***** Source material

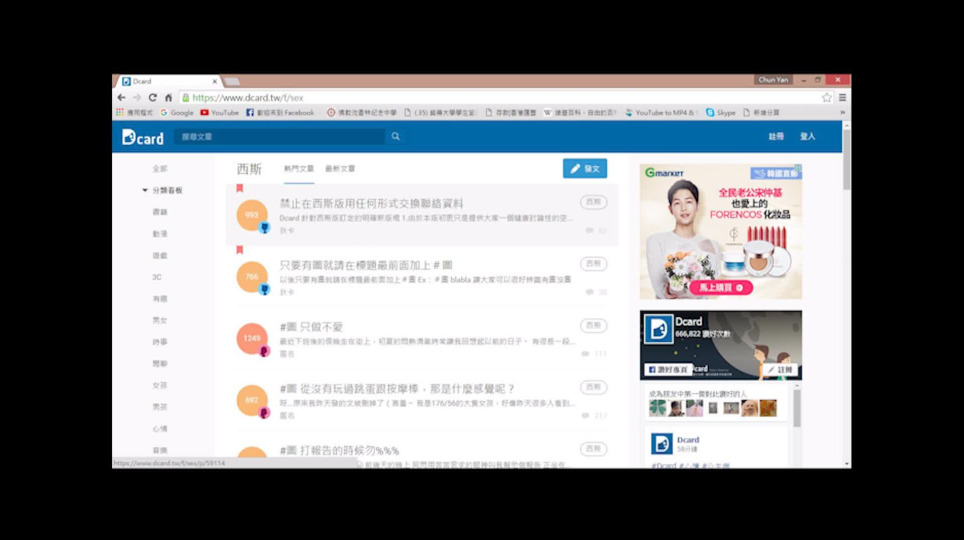Viewport: 964px width, 540px height.
Task: Click the browser reload icon
Action: [x=152, y=98]
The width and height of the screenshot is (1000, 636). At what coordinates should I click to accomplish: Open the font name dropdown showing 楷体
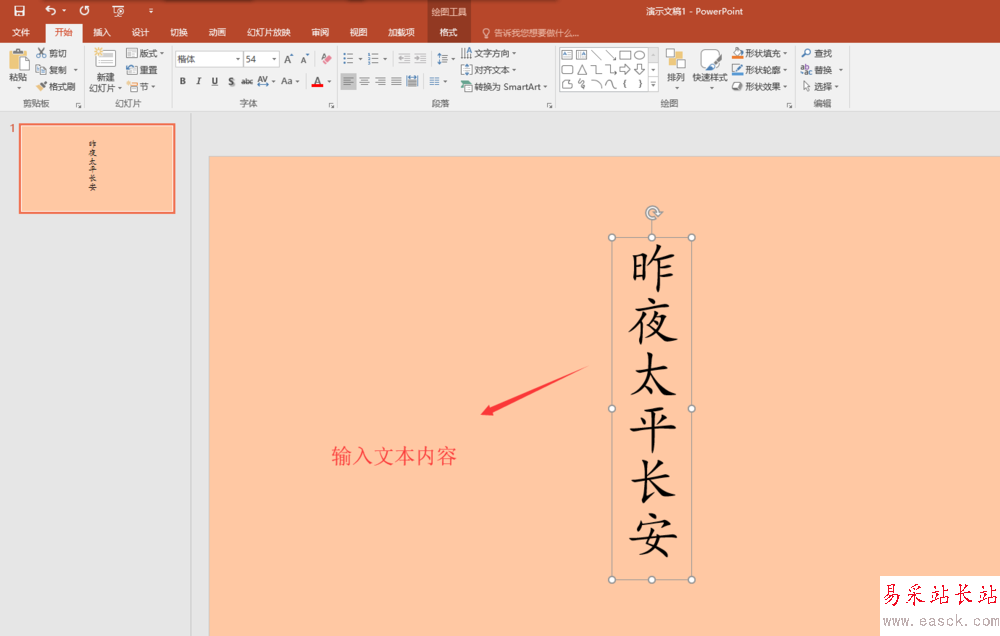237,59
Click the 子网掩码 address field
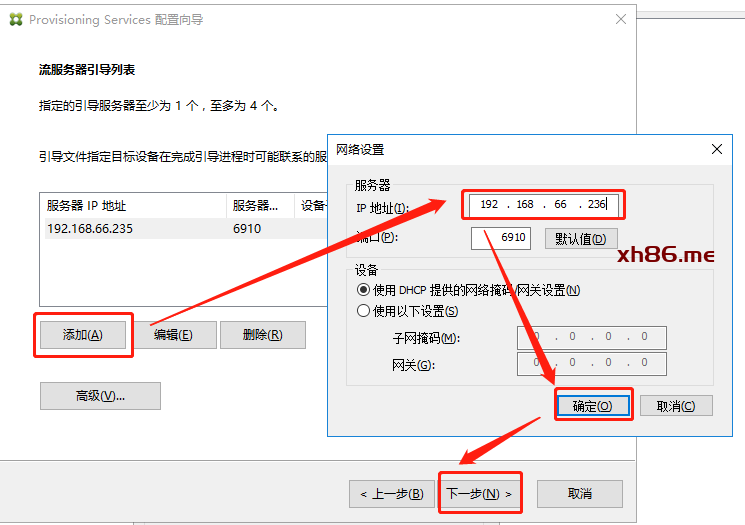Image resolution: width=745 pixels, height=525 pixels. coord(590,337)
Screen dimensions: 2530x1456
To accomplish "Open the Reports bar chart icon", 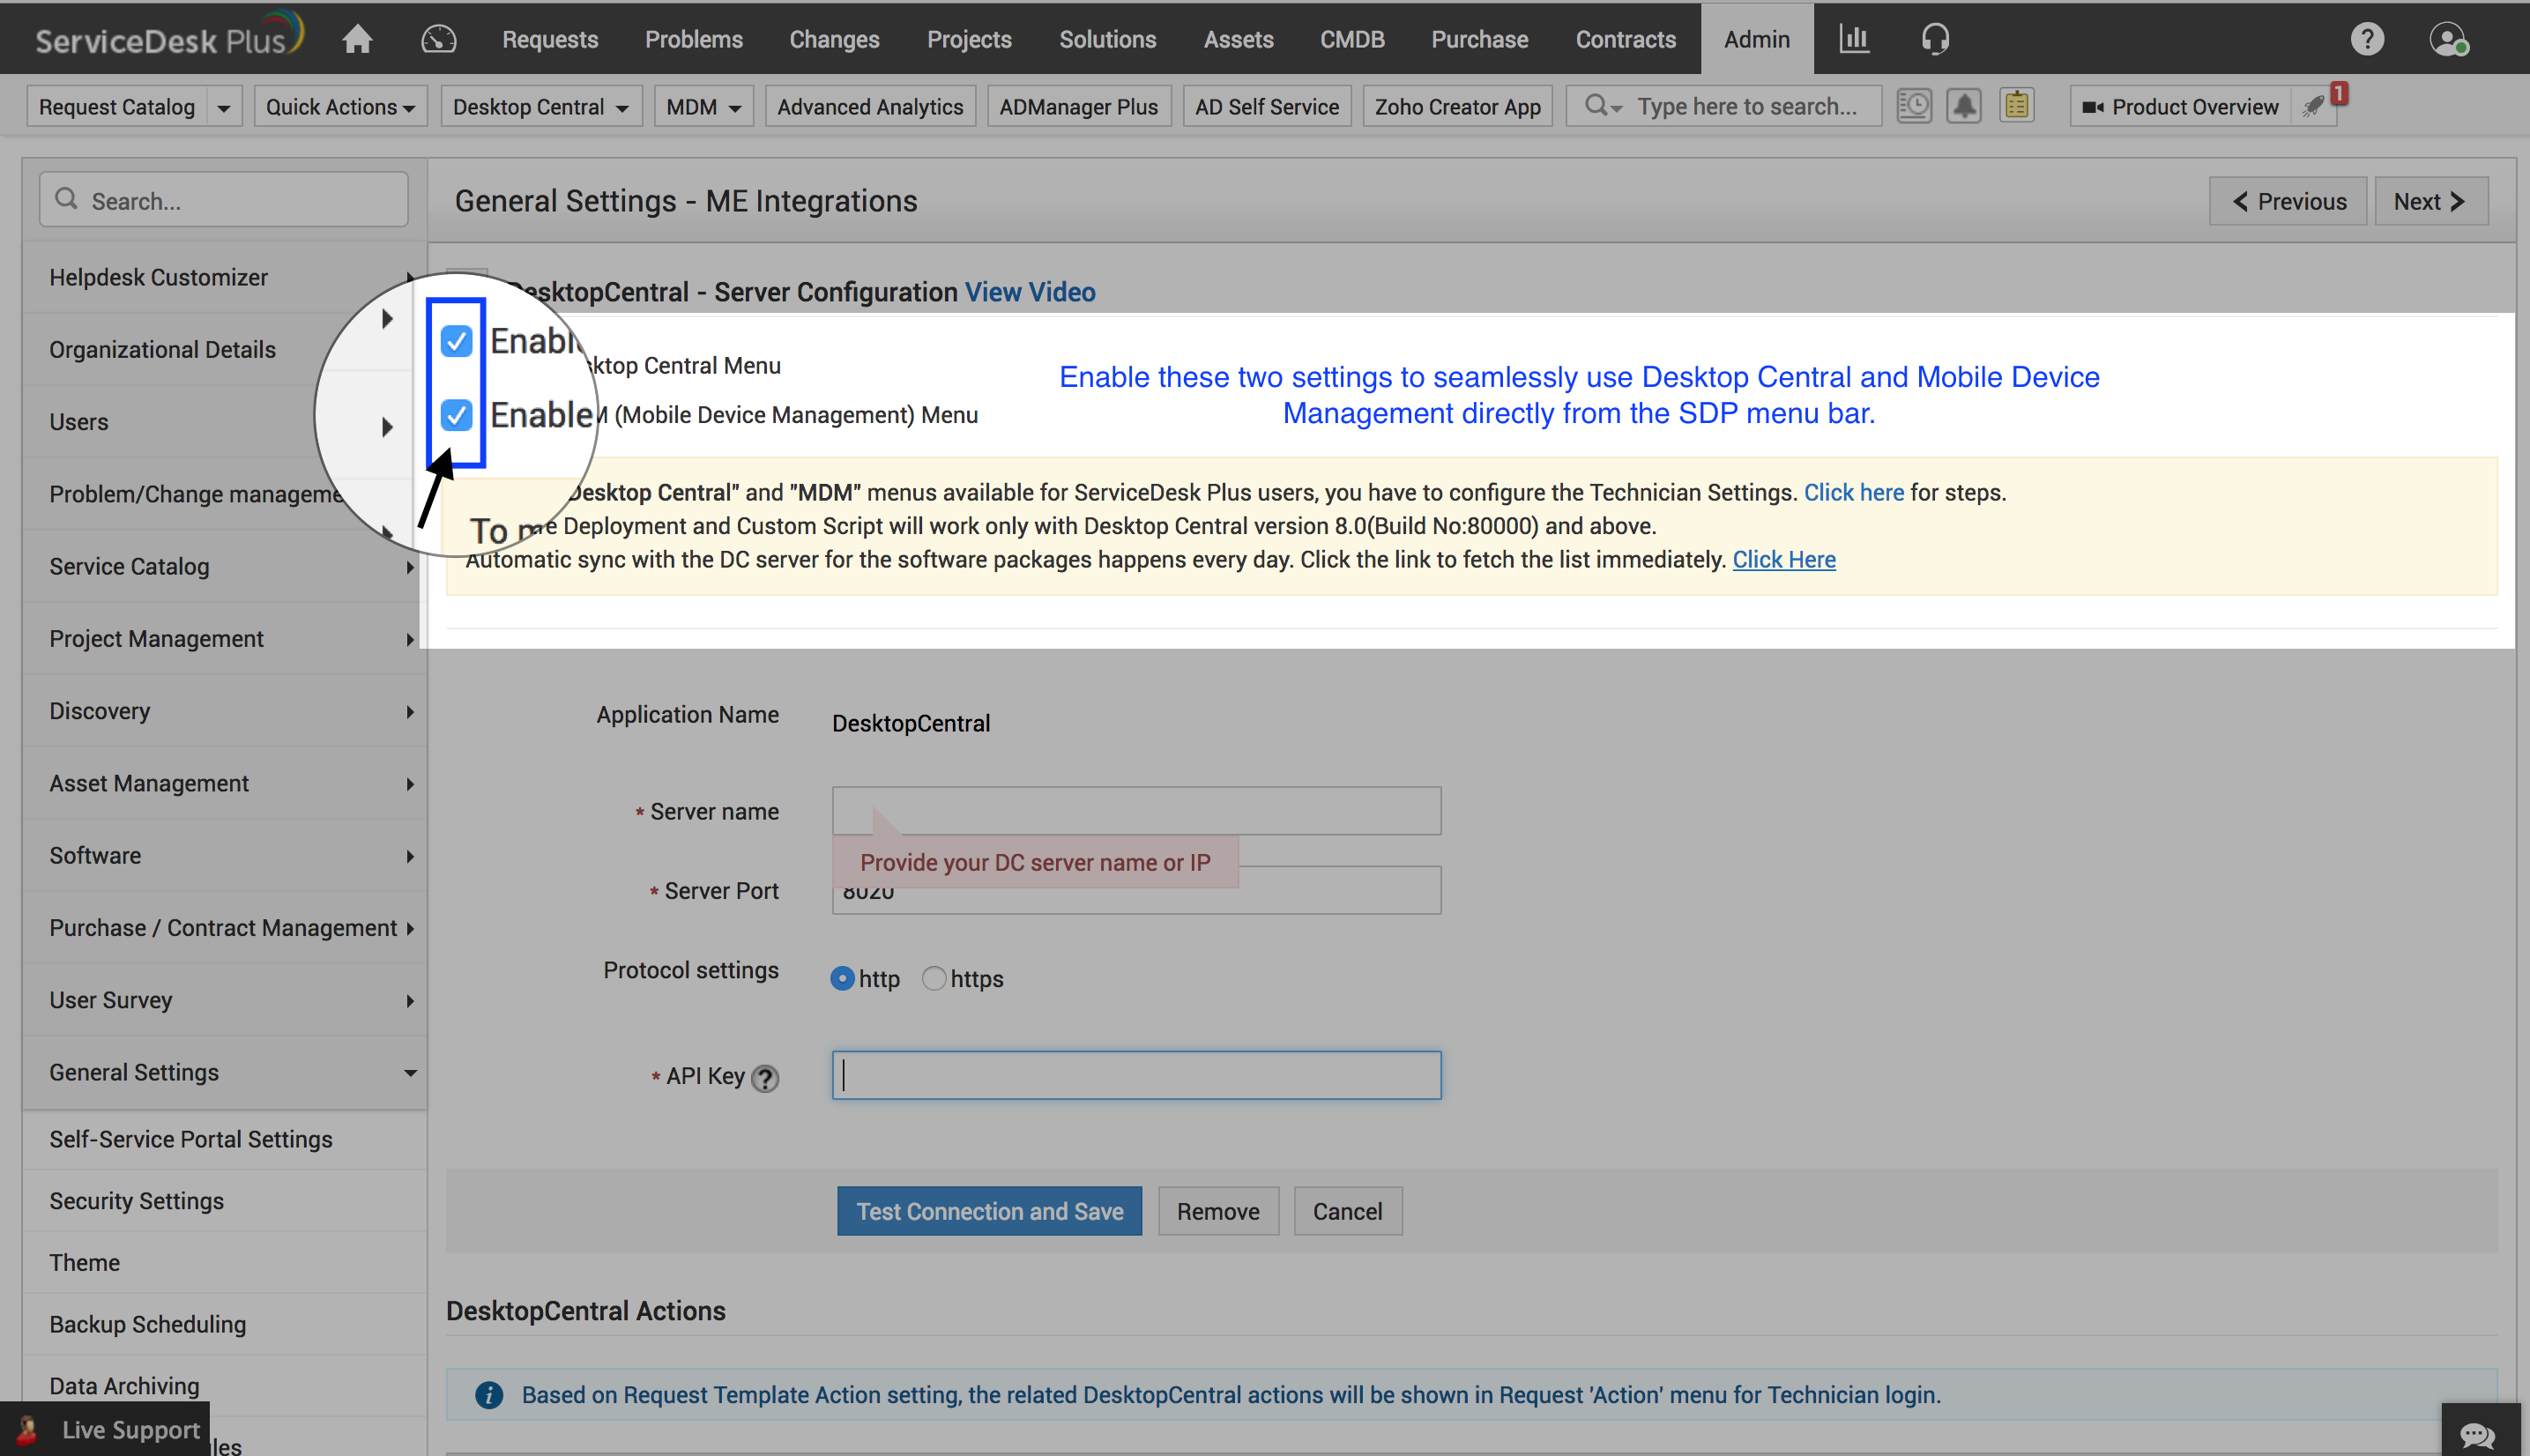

**********

* [Written problem]: Copy everything from the line containing "Screen dimensions: 2530x1456" down to the end of the records, switching "Reports" to "Sales" and leaving all else unchanged. Leave the pictures out of your copy.

* [Written reply]:
Screen dimensions: 2530x1456
To accomplish "Open the Sales bar chart icon", 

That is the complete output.